Dengar Kabar Terjadi Gempa

Presiden Instruksikan Kepala BNPB dan Mensos ke Mamuju

Jakarta, katakabar.com - begitu mendengar kabar terjadi gempa di Mamuju, Sulawesi Barat. Presiden Republik Indonesia, Joko Widodo bergerak cepat, instruksikan Kepala Badan Nasional Bencana Nasional (BNPB), Doni Monardo dan Menteri Sosial, Risma, segera berangkat ke Mamuju.

Rencana Kepala BNPB, Mensos dan Komisi 8 DPR RI, tadinya mau ke Sumedang batal. Putar haluan ke Mamuju, sesuai instruksi Presiden.

Kepala BNPB, Doni Monardo sigap menginstruksikan helikopter BNPB menuju lokasi bencana. Ada 4 helikopter BNPB yang dikerahkan, kata Tenaga Ahli BNPB, Egy Massadiah, yang turut serta mendampingi Letjen Doni Monardo sebelum bertolak ke Mamuju, Sulawesi Barat.

Untuk diketahui, Sulawesi Barat persisnya di Majene diguncang gempa bumi 6,2 mag pada Jumat (15/1) sekitar pukul 01.28 WIB dini hari tadi, dengan lokasi 2.98 LS, 118.94 BT (6 km Timur Laut Majene, Sulawesi Barat), kedalaman 10 kilometer.
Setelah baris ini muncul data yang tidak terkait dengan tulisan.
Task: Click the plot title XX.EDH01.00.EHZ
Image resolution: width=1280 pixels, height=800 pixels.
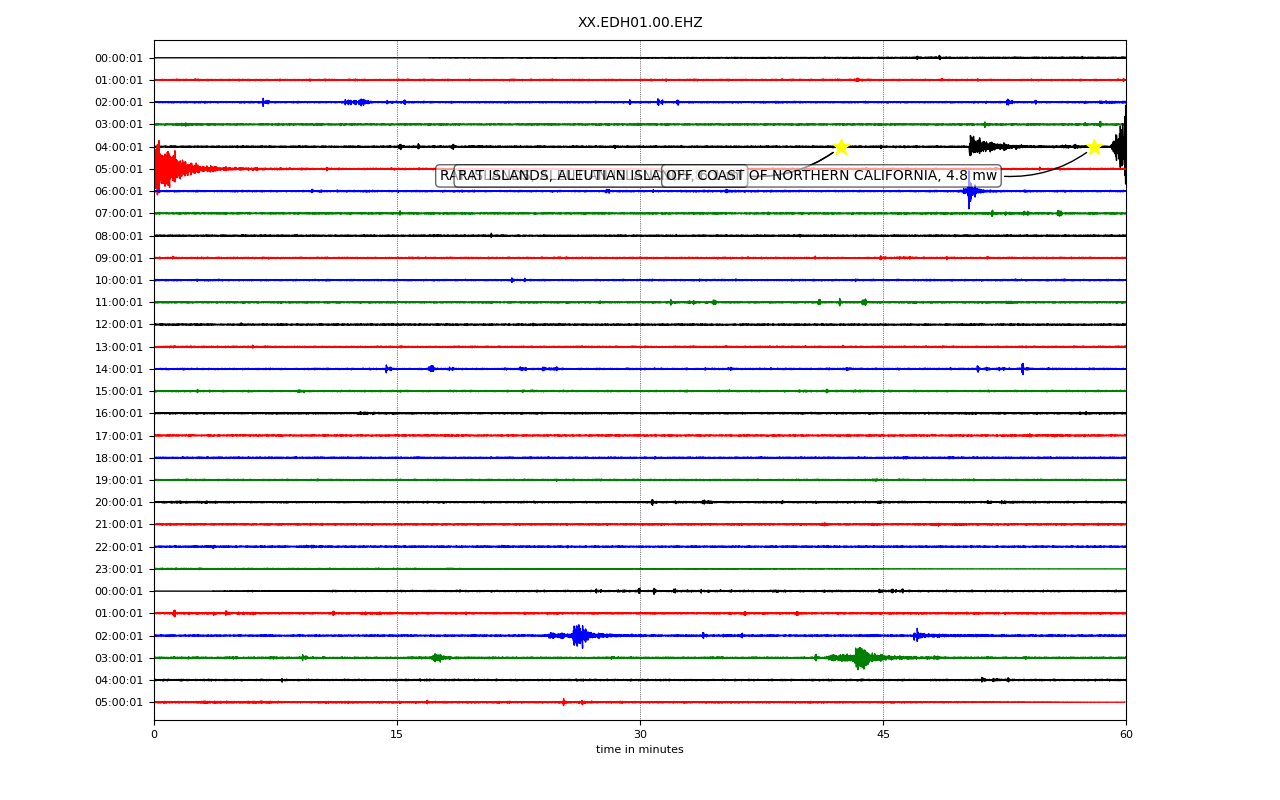Action: click(640, 22)
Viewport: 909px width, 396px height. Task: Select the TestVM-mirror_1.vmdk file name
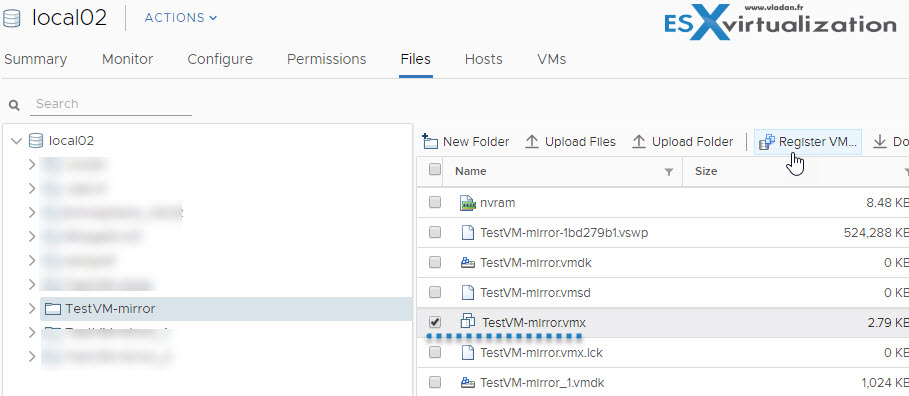[543, 383]
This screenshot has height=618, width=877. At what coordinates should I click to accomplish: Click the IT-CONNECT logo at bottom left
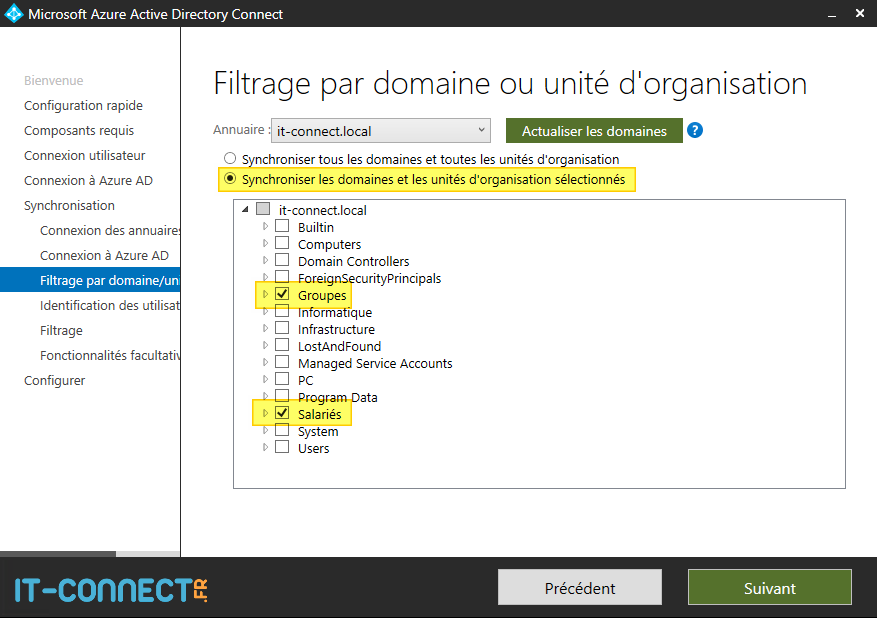(x=100, y=590)
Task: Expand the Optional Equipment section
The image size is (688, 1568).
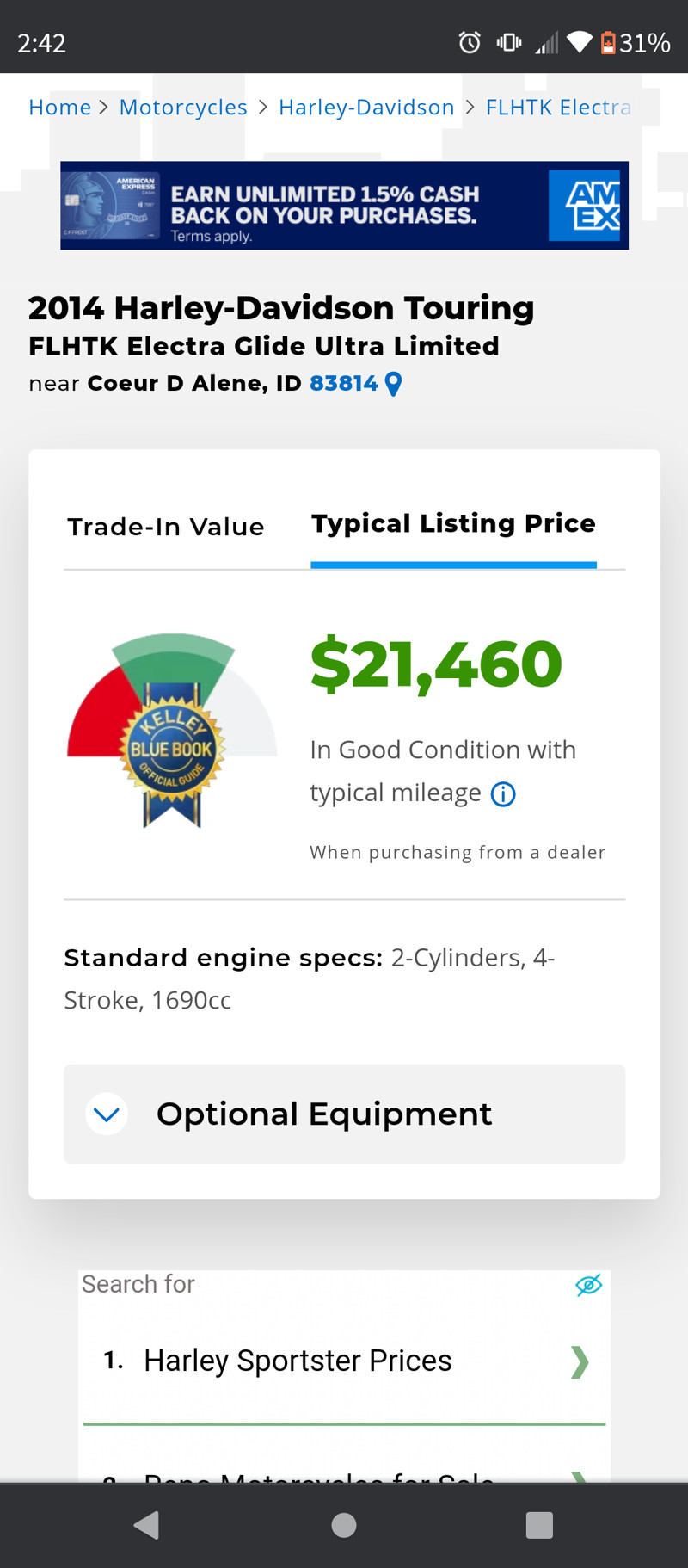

Dari data sementara, tercatat 3 orang meninggal dunia, 24 orang luka-luka, dan total 2000 orang mengungsi disebabkan gempa bumi.

Kerugian materil, meliputi Hotel Maleo rusak berat, Kantor Gubernur Sulbar rusak berat. Untuk rumah warga masih tahap pendataan, tapi jaringan listrik padam.

Longsor di Tiga Titik

Selain itu gempa bumi, longsor terjadi di tiga titik sepanjang Jalan Poros Majene-Mamuju sebabkan akses jalan terputus.

Data sementara disebabkan longsot, 62 unit rumah rusak, 1 unit Puskesmas rusak berat, dan 1 Kantor Danramil Malunda rusak berat.

Sebelumnya, gempa bumi skala 5,9 terjadi pada Kamis (14/1) sekitar pukul 14:35 WITA. Gempa dirasakan cukup kuat di Kabupaten Majene sekitar 5 hingga 7 detik.
Masyarakat setempat panik dan keluar rumah, saat ini masih berada di luar rumah guna mengantisipasi gempa susulan, tapi gempa tidak berpotensi tsunami.

Gempa dirasakan cukup kuat di Kabupaten Polewali Mandar sekitar 5 hingga 7 detik lamanya, masyarakat setempat panik dan keluar rumah, dan saat ini masih berada di luar rumah mengantisipasi gempa susulan

BPBD Kabupaten Majene, Kabupaten Mamuju, dan Kabupaten Polewali Mandar masih melakukan pendataan dan mendirikan tempat pengungsian.

Kebutuhan masyarakat mendesak saat ini berupa, sembako, selimut, tikar, tenda pengungsi, pelayanan medis, terpal, serta lainnya.